Stuart pigarreou sem jeito com o sorriso sugestivo da garota, sentindo o rosto esquentar e o cérebro ficar disfuncional por alguns instantes.

– E-eu tinha pensado em tomar um sorvete ou algo assim...

– Eu posso trazer também.

– Ah bom, tudo bem então... – Disse sem jeito, mas não contestando nem um pouco a proposta. Eudora deu um largo sorriso, pegando um cigarro do bolso, mas sendo surpreendida por Stuart que o tirou de sua mão e jogou em direção a lixeira. E acertando o alvo, para a tristeza de Dora.

– Ei!

– Mesmo que você continue, sabe que estou tentando parar, então agradeço se ao menos não fizer isso na minha frente. – Disse Stuart com um sorriso presunçoso no rosto, enquanto Dora apenas lhe fulminava com os olhos.

– Me deve dois dólares.

– Eu vou compensar. – Retorquiu fazendo a garota soltar um riso surpreso.
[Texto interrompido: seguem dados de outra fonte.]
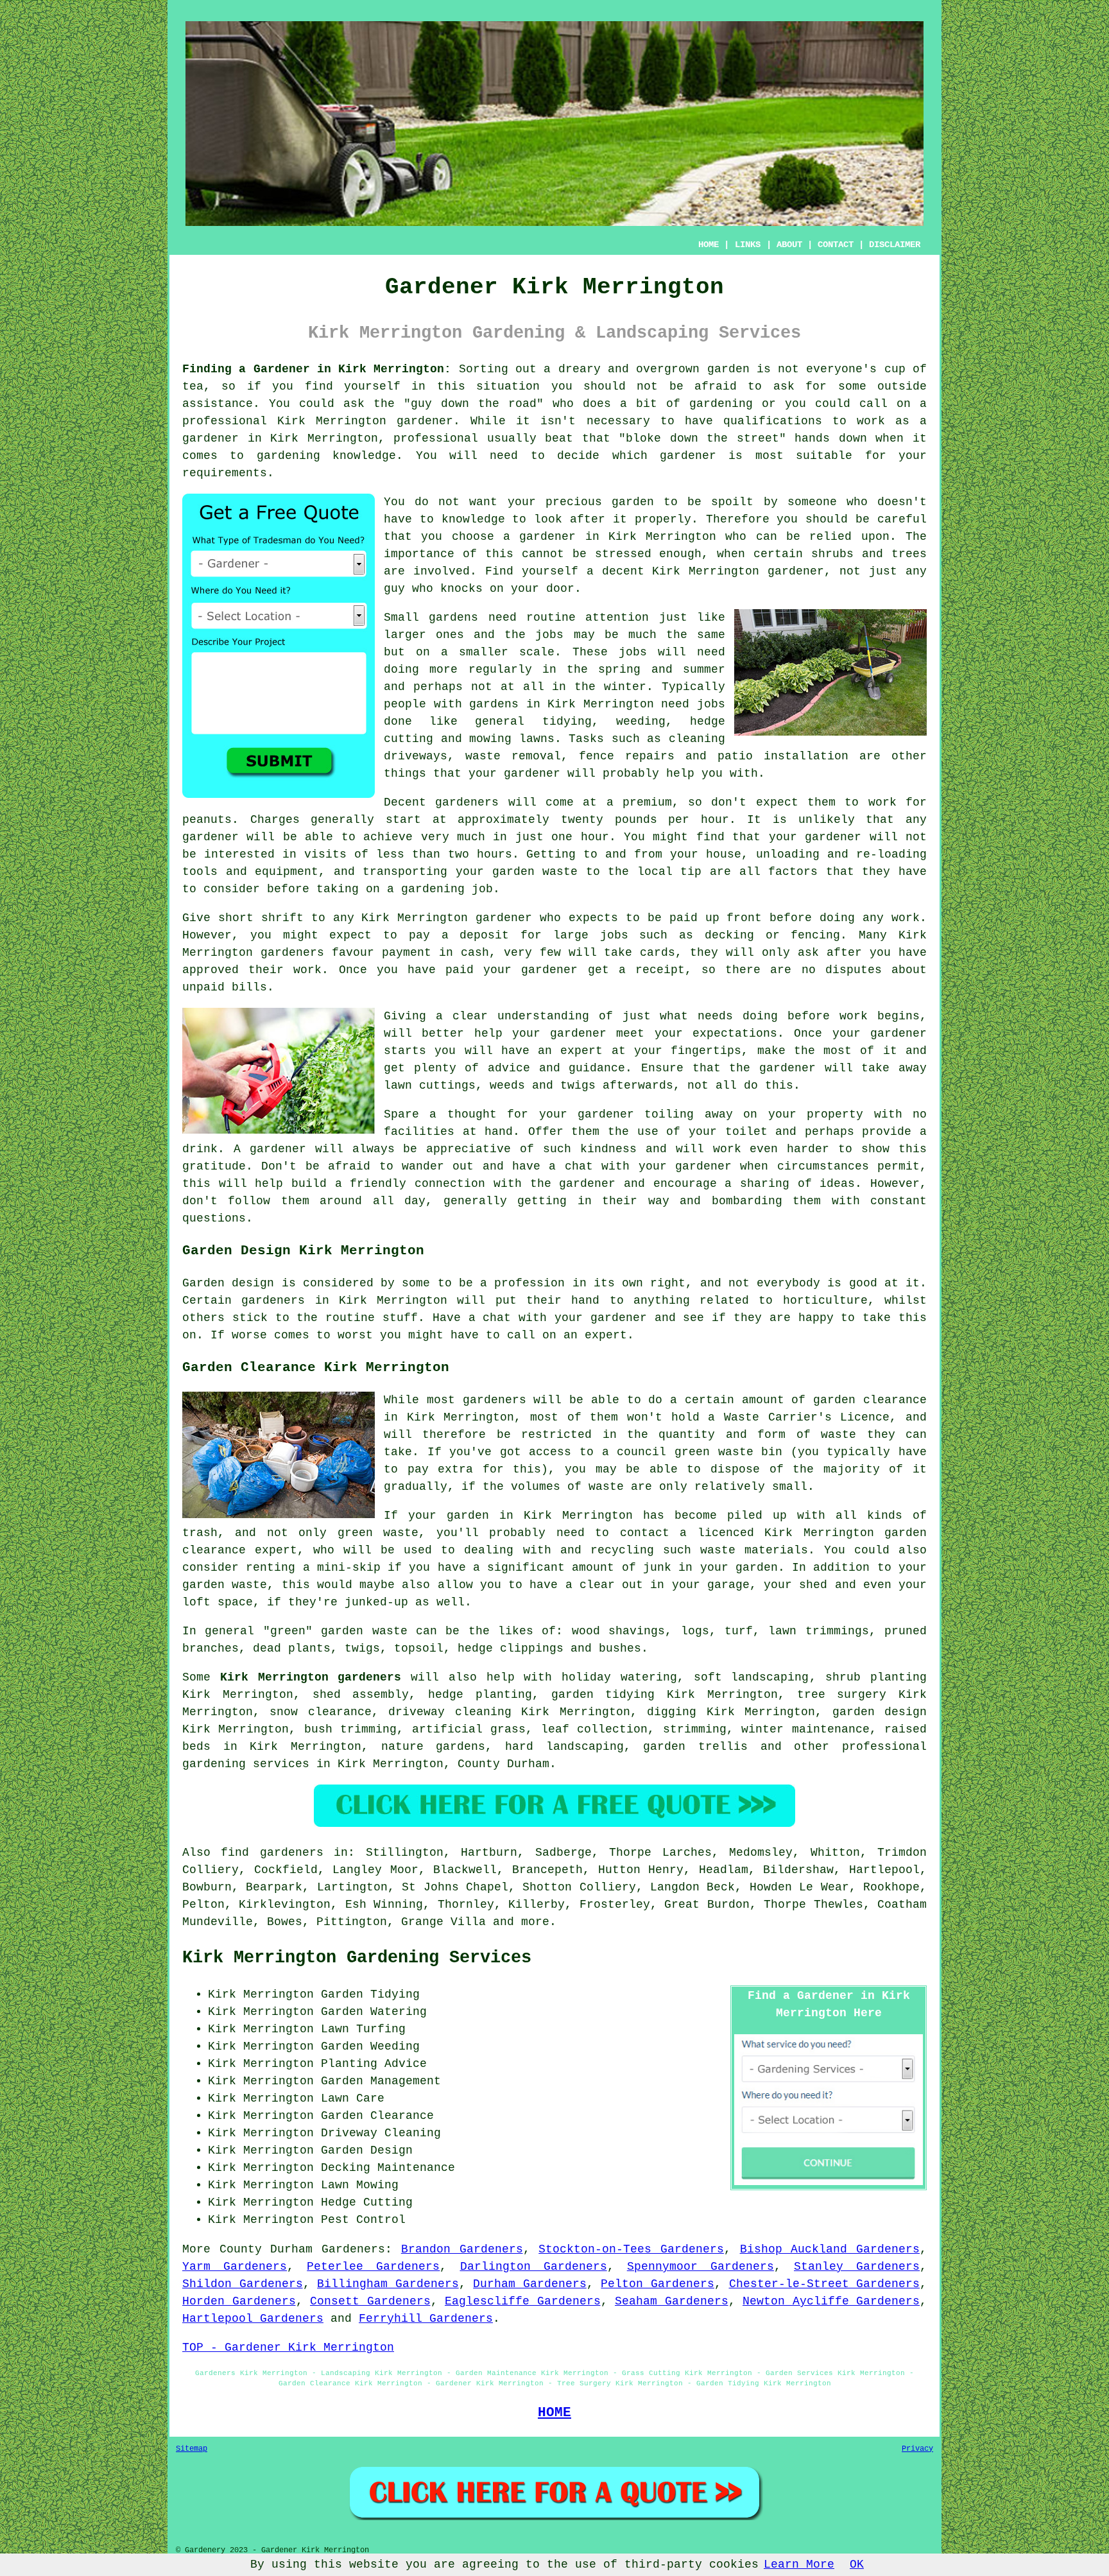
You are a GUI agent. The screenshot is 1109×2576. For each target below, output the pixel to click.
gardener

Eudora Allerton e Stuart Kashyap podiam ser considerados o casal mais inusitado de toda escola. Todavia, todos sabiam o quanto amavam um ao outro não apenas pelos olhares e gestos de carinho, mas pelos detalhes mais simples daquela relação. Como quando Stuart faltava suas eletivas apenas para ajudar a garota em seus estudos, ou quando saiam juntos da escola e Dora escolhia somente empurrar sua bicicleta para andar ao lado do garoto. E mais do que tudo, davam-se bem apesar de todas as diferenças que antes os separavam.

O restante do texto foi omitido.